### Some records
+++

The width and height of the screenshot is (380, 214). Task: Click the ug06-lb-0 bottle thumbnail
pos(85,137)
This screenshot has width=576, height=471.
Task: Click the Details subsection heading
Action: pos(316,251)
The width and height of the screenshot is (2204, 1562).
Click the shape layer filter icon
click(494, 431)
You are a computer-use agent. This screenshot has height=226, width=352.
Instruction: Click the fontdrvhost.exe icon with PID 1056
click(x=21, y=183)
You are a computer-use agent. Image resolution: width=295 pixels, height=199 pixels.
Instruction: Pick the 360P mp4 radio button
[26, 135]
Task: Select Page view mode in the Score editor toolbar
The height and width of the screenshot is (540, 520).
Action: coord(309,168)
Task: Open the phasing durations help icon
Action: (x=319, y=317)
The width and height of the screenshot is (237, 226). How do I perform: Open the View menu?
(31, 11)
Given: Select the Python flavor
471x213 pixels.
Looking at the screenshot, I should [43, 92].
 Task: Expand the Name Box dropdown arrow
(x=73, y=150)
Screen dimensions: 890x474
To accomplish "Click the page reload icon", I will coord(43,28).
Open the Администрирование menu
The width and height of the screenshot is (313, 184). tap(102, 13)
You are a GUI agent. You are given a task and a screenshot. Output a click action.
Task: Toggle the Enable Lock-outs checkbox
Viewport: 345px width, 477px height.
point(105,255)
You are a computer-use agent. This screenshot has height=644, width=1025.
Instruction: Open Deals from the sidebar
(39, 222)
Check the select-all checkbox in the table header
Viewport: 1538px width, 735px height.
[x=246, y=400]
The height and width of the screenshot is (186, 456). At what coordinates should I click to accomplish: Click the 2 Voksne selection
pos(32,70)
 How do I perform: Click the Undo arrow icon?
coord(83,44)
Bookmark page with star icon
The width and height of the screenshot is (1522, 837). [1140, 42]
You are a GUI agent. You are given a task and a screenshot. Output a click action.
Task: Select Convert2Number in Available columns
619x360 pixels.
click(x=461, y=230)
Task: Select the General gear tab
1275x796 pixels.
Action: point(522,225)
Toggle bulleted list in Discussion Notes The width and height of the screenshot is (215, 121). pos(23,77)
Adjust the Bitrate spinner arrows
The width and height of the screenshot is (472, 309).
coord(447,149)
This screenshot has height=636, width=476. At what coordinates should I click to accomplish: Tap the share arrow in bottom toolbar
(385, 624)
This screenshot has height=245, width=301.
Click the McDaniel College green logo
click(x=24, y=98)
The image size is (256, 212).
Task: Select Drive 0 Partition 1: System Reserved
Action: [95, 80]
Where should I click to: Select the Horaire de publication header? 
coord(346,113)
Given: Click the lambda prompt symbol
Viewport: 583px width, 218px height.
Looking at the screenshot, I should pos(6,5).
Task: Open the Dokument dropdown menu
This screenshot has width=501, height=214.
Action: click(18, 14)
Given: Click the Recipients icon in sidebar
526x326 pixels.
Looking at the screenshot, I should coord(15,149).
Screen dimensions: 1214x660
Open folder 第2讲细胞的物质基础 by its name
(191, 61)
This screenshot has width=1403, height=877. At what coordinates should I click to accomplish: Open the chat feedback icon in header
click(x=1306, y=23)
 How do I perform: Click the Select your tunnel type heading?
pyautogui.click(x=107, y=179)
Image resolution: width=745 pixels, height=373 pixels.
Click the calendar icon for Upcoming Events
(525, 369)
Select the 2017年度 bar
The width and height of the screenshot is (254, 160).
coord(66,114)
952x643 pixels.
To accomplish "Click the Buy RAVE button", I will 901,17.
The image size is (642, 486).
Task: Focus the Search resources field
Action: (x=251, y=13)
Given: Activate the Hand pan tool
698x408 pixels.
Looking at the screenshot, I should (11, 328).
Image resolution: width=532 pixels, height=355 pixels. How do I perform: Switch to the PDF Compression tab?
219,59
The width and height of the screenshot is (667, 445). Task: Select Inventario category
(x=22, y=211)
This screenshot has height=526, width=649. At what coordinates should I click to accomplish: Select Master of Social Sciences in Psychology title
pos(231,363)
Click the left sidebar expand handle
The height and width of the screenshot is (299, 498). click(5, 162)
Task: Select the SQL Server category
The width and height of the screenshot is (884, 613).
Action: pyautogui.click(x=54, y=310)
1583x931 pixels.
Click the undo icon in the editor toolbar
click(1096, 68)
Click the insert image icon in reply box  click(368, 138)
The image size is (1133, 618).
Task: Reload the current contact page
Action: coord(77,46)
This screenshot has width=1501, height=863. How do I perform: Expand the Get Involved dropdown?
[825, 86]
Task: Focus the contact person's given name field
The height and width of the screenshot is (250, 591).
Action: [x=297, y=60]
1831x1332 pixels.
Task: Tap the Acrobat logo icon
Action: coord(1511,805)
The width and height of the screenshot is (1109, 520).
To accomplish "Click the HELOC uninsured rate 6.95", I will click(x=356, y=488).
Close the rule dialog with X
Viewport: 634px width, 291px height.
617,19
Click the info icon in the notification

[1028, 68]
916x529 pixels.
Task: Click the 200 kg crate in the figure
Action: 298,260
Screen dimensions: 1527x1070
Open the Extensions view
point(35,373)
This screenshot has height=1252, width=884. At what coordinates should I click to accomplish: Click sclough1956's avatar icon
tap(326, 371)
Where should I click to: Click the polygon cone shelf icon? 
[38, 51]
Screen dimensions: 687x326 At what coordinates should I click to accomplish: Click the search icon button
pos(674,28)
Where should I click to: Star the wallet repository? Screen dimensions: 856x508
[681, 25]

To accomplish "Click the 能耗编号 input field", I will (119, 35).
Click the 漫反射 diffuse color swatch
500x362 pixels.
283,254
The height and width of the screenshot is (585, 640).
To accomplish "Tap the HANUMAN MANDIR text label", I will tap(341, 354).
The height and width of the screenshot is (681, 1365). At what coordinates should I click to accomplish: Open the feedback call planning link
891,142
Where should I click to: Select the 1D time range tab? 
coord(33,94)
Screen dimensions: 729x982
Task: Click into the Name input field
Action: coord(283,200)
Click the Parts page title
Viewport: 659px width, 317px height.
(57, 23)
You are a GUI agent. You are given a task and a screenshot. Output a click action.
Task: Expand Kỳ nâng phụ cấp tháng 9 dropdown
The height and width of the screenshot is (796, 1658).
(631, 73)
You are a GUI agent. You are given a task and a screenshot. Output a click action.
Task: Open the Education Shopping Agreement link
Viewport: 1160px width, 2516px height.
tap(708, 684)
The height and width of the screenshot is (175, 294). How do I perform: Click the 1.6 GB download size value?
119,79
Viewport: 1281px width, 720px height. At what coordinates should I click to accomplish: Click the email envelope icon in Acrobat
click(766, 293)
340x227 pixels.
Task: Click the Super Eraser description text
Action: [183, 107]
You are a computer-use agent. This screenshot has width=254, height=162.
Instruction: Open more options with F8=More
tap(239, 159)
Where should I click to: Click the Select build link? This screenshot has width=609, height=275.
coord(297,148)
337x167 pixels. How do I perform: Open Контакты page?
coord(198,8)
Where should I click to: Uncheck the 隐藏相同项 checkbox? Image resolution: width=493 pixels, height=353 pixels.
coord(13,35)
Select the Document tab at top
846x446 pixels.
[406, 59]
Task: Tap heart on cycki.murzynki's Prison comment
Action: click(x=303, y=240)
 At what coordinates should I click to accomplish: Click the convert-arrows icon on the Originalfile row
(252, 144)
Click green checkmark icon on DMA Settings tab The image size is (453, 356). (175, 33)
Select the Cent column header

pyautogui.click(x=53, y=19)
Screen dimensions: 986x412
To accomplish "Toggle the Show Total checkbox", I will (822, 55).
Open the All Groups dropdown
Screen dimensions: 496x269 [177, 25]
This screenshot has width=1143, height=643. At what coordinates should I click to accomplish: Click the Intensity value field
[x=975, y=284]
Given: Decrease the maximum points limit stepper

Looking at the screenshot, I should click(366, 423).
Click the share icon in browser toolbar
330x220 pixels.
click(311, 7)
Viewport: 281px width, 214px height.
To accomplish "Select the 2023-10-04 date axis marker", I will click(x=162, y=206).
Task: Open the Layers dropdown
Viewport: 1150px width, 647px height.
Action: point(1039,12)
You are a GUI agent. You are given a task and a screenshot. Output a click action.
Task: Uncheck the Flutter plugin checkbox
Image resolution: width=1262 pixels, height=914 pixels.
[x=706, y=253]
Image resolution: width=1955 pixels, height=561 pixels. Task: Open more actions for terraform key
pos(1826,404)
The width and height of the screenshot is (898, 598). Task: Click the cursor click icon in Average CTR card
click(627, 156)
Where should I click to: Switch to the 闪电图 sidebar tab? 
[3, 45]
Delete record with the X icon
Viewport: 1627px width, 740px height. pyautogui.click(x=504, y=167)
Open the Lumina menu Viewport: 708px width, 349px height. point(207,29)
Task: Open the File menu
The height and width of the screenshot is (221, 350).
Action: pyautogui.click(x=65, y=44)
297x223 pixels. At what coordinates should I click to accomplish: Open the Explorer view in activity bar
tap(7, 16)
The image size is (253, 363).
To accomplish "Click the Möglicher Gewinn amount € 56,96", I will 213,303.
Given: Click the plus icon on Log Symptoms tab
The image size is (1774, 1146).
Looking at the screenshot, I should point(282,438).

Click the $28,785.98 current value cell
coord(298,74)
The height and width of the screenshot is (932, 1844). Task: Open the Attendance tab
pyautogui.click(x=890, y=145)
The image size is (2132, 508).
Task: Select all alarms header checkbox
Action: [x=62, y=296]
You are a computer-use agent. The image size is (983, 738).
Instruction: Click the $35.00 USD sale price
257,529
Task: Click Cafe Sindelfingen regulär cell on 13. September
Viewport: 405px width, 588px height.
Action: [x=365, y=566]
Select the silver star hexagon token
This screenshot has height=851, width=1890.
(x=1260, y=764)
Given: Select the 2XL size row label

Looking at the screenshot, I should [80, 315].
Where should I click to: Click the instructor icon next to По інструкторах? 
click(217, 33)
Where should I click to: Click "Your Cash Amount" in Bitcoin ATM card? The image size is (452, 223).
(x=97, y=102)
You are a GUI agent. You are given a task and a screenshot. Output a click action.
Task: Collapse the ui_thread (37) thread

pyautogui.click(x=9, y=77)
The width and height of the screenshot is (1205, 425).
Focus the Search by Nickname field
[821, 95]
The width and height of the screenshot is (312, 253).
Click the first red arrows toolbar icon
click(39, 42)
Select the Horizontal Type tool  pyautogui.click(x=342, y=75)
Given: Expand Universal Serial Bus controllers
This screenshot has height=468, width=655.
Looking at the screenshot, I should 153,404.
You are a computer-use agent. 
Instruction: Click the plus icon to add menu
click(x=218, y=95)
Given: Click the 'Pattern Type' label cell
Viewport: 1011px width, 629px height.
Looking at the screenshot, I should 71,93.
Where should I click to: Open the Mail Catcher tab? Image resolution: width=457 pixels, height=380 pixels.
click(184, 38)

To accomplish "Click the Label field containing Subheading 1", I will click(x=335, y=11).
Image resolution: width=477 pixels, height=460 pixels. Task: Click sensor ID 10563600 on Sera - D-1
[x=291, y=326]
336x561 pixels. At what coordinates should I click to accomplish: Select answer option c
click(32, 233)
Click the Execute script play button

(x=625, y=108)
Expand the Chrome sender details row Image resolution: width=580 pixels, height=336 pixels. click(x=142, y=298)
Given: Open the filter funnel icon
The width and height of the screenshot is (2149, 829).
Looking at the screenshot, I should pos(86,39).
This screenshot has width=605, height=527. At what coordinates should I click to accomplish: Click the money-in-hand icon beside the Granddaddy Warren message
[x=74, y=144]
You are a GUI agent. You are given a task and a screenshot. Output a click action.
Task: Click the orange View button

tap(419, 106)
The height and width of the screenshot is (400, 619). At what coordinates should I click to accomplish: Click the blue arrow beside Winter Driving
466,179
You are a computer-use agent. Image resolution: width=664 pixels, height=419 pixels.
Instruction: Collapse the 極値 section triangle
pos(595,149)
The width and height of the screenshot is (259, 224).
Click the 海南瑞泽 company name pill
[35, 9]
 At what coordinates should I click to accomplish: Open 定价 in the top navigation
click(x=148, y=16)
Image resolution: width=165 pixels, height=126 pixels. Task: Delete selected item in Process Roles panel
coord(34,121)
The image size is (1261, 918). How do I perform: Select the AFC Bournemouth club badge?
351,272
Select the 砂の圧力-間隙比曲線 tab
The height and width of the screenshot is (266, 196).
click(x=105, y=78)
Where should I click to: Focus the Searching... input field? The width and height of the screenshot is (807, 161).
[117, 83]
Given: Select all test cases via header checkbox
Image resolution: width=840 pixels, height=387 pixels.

+++

### What you will do
Find every line in the material above that contains the word "title" and copy each of those lines.

### Finished exercise
This screenshot has height=526, width=649. At what coordinates should I click to accomplish: Select Master of Social Sciences in Psychology title
Click the Parts page title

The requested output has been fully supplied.